Gelinen aşamada Türkiye'nin NATO kartı gibi önemli bir avantajı da olduğunu belirten Prof. Bağcı, "Türkiye NATO'nun içerisinde olduğu sürece Güney Kıbrıs Rum Yönetimi'nin NATO'ya üye olması mümkün değil. Türkiye istemediği müddetçe Güney Kıbrıs'ın hiçbir şansı yok" dedi.

Bu durumda KKTC'nin bağımsızlığının ilan edilmesi ile bazı ülkeler tarafından tanınabileceğini de söyleyen Prof. Bağcı, son olarak, "Böylece NATO içerisinde de Yunanistan KKTC'yi tanır; Türkiye de Güney Kıbrıs'ı tanır. Bu şekilde iki devlet olarak NATO içerisinde yer alırlar. Bunda hiçbir sorun yok. Zamanın ruhu, Ada'da iki devletli dönemin geldiğinin göstergesidir" ifadelerini kullandı.

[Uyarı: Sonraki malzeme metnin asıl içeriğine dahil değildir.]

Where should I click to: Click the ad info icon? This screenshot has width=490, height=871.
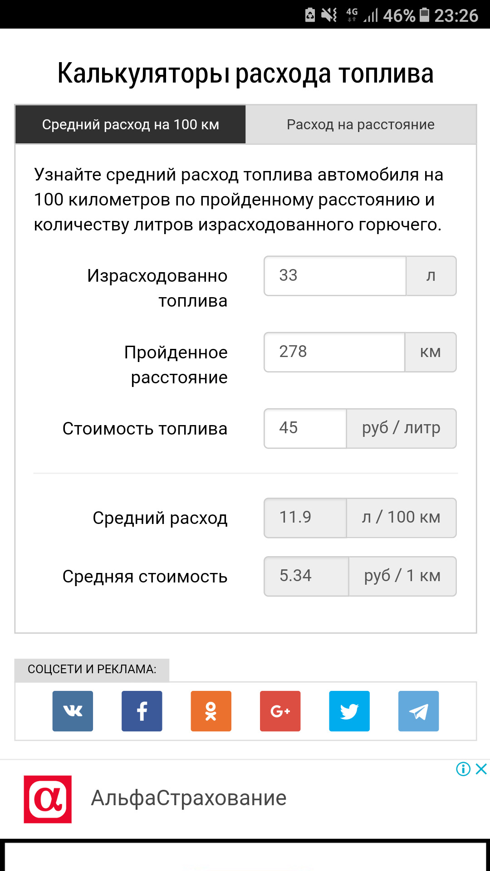(463, 769)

'Kıbrıs Türk Cumhuriyeti' tartışmaları

Müjde iddialarından bir diğeri de Kuzey Kıbrıs Türk Cumhuriyeti'nin resmi adından "kuzey" ifadesinin kaldırılarak "Kıbrıs Türk Devleti" şeklinde isim değişikli yapılmasıydı.

Bu iddianın gündeme gelmesi, KKTC Başbakan Yardımcısı Erhan Arıklı'nın ifadeleriyle oluştu.

Arıklı, "Anayasamızı bir türlü değiştiremiyoruz. Bunu yapmanın en kolay yolu devletimizin adını 'Kıbrıs Türk Devleti' olarak değiştirmek. Bu isim bize Annan Planı'nda BM tarafından verilmişti" açıklamasında bulundu.

UBP Genel Sekreteri Oğuzhan Hasipoğlu, 'isim değişikliği' tartışmasının henüz 'prematüre bir durumda' olduğunu söyledi.

UBP olarak Kuzey Kıbrıs Türk Cumhuriyeti'ni kuran parti olduklarını vurgulayan Hasipoğlu, "Bilindiği üzere artık 'iki devletli çözüm' modelini müzakere masasına getirdik. Bizim öncelikle böyle bir vizyonumuz var. Biz şu an devletimizin isminden de varlığından da yapısından da memnunuz. Böyle bir düzenlemenin olabilmesi için evvela anayasa değişikliğine ihtiyaç vardır. Bunun için de referandum ile halkın onayına sunulması lazım. Dolayısıyla şu an bizim gündemimizde böyle bir ülke ismi değişikliği yoktur" şeklinde konuştu.

Prof. Dr. Hüseyin Bağcı ise, bu konunun acil bir mesele olmadığını vurgulayarak, "İsim olarak Kuzey Kıbrıs Türk Cumhuriyeti kalabilir; zaman içerisinde bir referandum yoluyla bir değişikliğe de gidilebilir. Bunlar olabilir, bunda bir sorun yok ama bu, o kadar elzem bir şey değil. Fakat KKTC'yi beş ülkenin tanıyacak olması ki Bangladeş de bunlar arasındadır. Asıl önemli olan tanınmadır" şeklinde sözlerini tamamladı.